#2018 PR merged: Improved setup of etc/resolv.conf in the recovery system (issue 2015)

Labels: enhancement, fixed / solved / done

jsmeix opened issue at 2019-01-16 15:48:

  • Type: Enhancement

  • Impact: Low and High on Ubuntu

  • Reference to related issue (URL):
    https://github.com/rear/rear/issues/2015

  • How was this pull request tested?
    By me on my openSUSE Leap 15.0 system.
    Testing on Ubuntu systems is needed.

  • Brief description of the changes in this pull request:

Improved validation of etc/resolv.conf in the recovery system and
provide final power to the user for DNS setup if needed via USE_RESOLV_CONF.
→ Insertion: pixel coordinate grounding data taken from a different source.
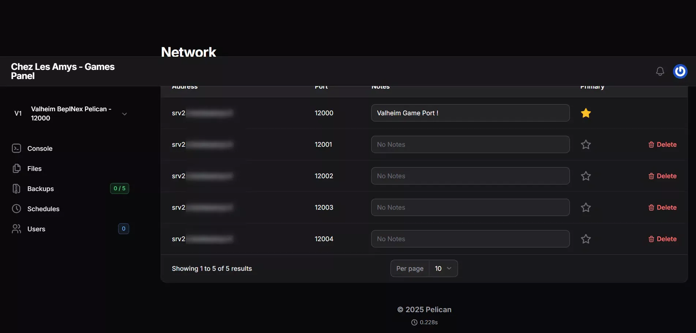Click the Users people icon
This screenshot has height=333, width=696.
[x=16, y=229]
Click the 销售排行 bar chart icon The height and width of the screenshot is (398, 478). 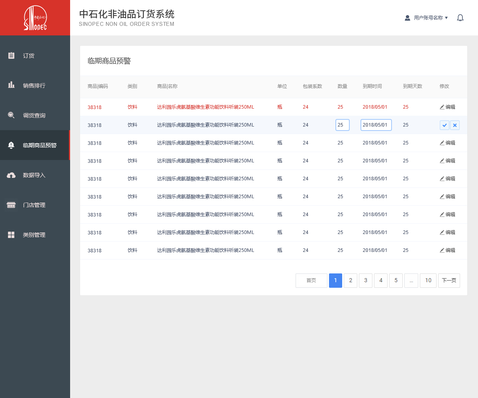tap(11, 85)
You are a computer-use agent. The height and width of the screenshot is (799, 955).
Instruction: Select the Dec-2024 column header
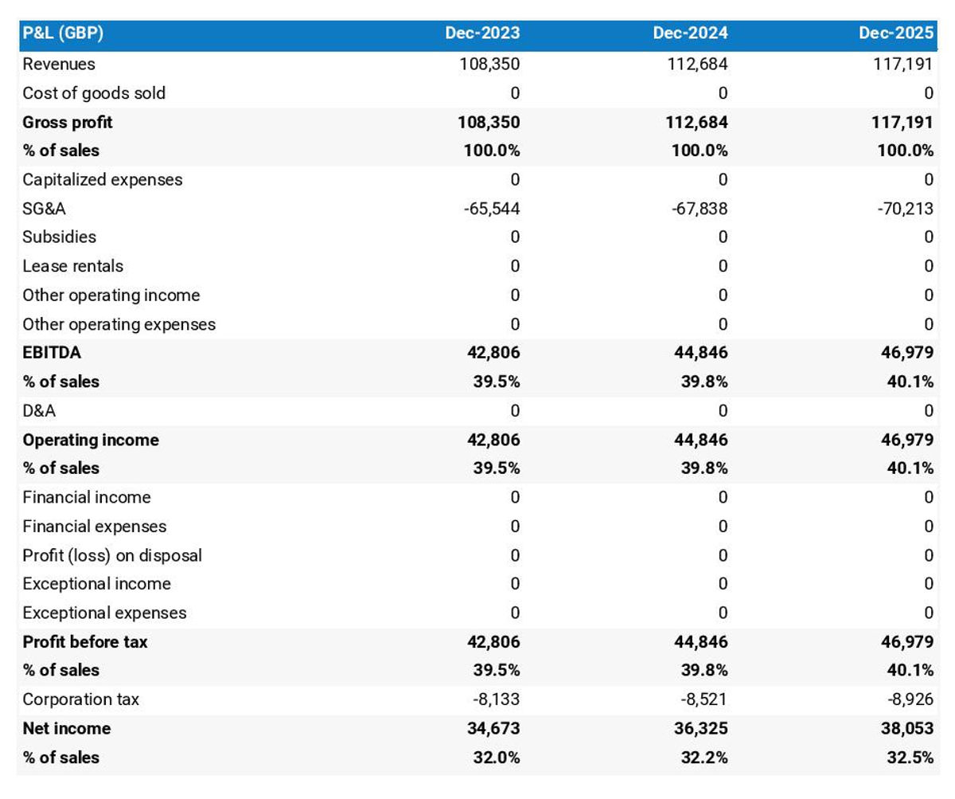690,33

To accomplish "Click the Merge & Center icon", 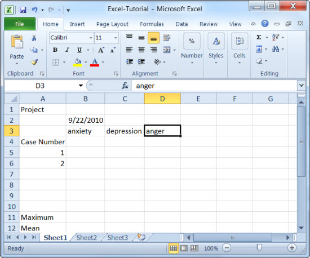I will point(167,50).
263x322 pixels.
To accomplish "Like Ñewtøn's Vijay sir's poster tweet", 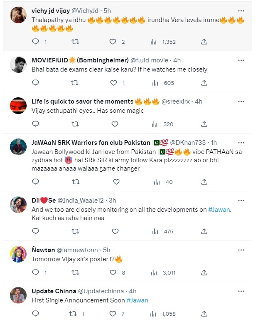I will pos(114,272).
Now it errors out during "rear mkrescue" if the recovery system etc/resolv.conf
contains no real nameserver (e.g. only loopback addresses 127.*).

On Ubuntu 18.x versions /etc/resol.conf is linked to /lib/systemd/resolv.conf
where its actual content is only the following single line

nameserver 127.0.0.53

cf. https://github.com/rear/rear/issues/2015#issuecomment-454082087

But a loopback IP address for the DNS nameserver cannot work within
the recovery system because there is no DNS server listening at 127.0.0.53
because systemd-resolved is not running within the recovery system.

Therefore when /etc/resolv.conf in the recovery system contains nameserver values
it means DNS should be used within the recovery system and then things cannot work
when only loopback nameservers are specified so that we error out in this case.

It is o.k. to have an empty /etc/resolv.conf in the recovery system
(perhaps no DNS should be used within the recovery system)
and that can be even enforced via USE_RESOLV_CONF="no".

jsmeix commented at 2019-01-16 15:55:

Currently USE_RESOLV_CONF is not yet documented in default.conf.
I will document it if we agree to use USE_RESOLV_CONF.

jsmeix commented at 2019-01-17 16:38:

I will wait until next Monday for feedback from
https://github.com/rear/rear/issues/2015#issuecomment-454831893
and if there is none I think I will "just merge" it Monday afternoon.
If issues appear later, we can fix them later.

OliverO2 commented at 2019-03-08 12:05:

While testing ReaR a Ubuntu 18.04.2 LTS desktop system which has been upgraded from 16.04, I have encountered these situations:

  • with ReaR version 2.4, DNS was working correctly on the recovery system without any intervention,
  • with ReaR's current master version, rear -v mkrescue aborted with the following message:
ERROR: No nameserver or only loopback addresses in /tmp/rear.RK1T691WDugerN3/rootfs/etc/resolv.conf, specify a real nameserver via USE_RESOLV_CONF
Some latest log messages since the last called script 630_verify_resolv_conf_file.sh:
  2019-03-08 12:49:00.428966084 Including build/GNU/Linux/630_verify_resolv_conf_file.sh
  '/etc/resolv.conf' -> '/tmp/rear.RK1T691WDugerN3/rootfs/etc/resolv.conf'
  2019-03-08 12:49:00.433446296 Useless loopback nameserver '127.0.0.53' in /tmp/rear.RK1T691WDugerN3/rootfs/etc/resolv.conf

So at least after a Ubuntu upgrade from 16.04 and with my (probably pretty standard) desktop configuration (nameserver assignment via DHCP), this PR makes ReaR fail where it did work before.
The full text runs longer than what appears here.